**Exercise task:**
Write out every line of the entries below word for word, leaving out the pictures.

== Data for this exercise

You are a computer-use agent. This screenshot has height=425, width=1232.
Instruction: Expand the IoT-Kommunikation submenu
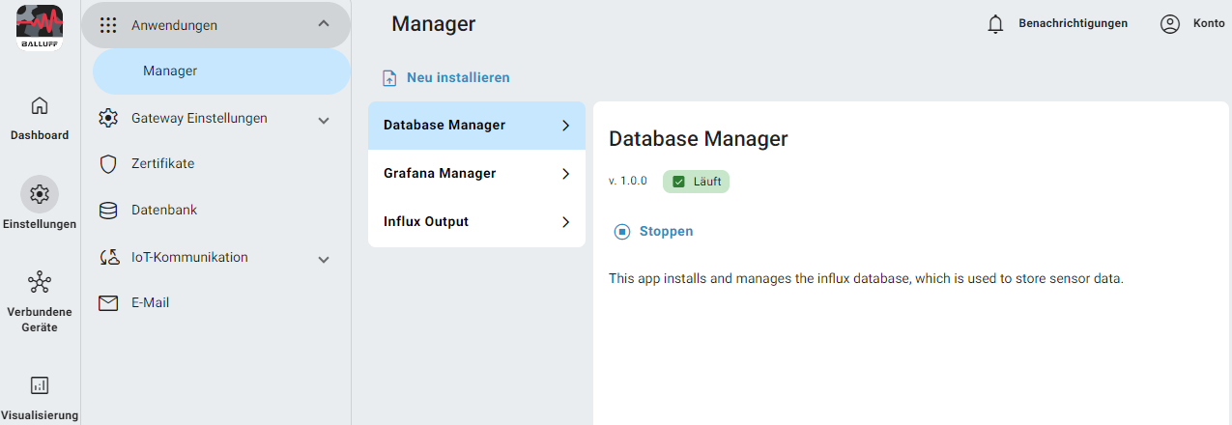(x=324, y=259)
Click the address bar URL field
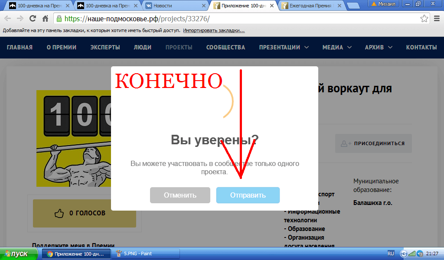 pyautogui.click(x=238, y=19)
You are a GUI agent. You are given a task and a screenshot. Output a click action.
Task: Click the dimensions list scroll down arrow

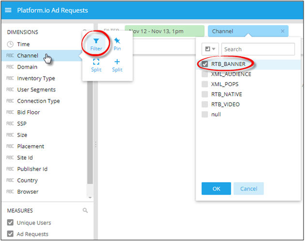pyautogui.click(x=90, y=198)
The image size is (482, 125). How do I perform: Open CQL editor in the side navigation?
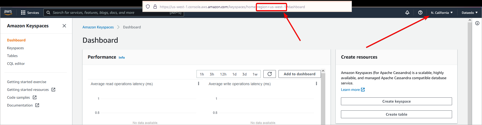[x=16, y=64]
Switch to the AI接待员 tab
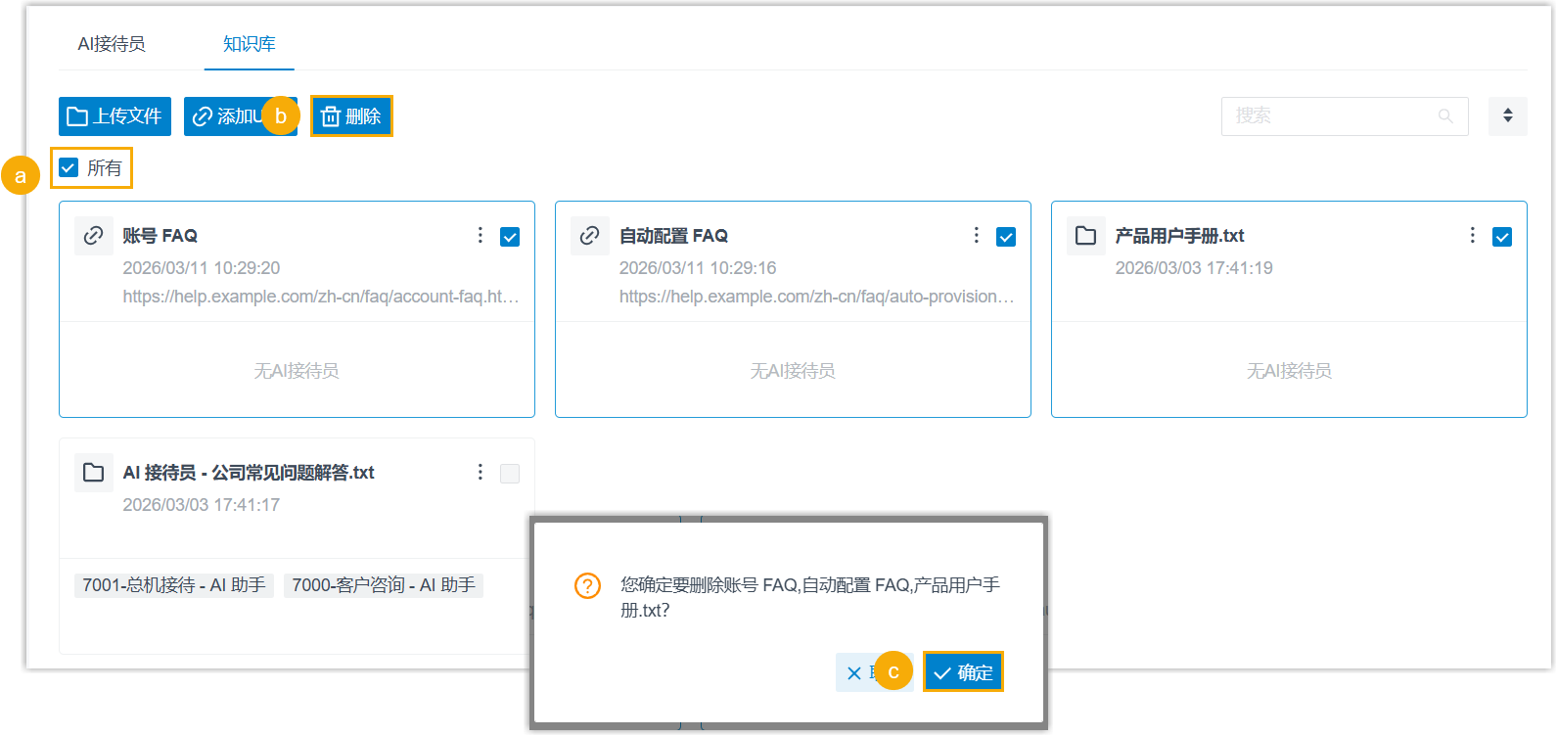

====

**Output for this task:**
You are a computer-use agent. This screenshot has height=425, width=1232.
Instruction: Expand the IoT-Kommunikation submenu
(x=324, y=259)
Click the address bar URL field
 pyautogui.click(x=238, y=19)
You are a GUI agent. You are given a task and a screenshot. Output a click action.
Task: Click the dimensions list scroll down arrow

pyautogui.click(x=90, y=198)
The image size is (482, 125). How do I perform: Open CQL editor in the side navigation?
[x=16, y=64]
Switch to the AI接待员 tab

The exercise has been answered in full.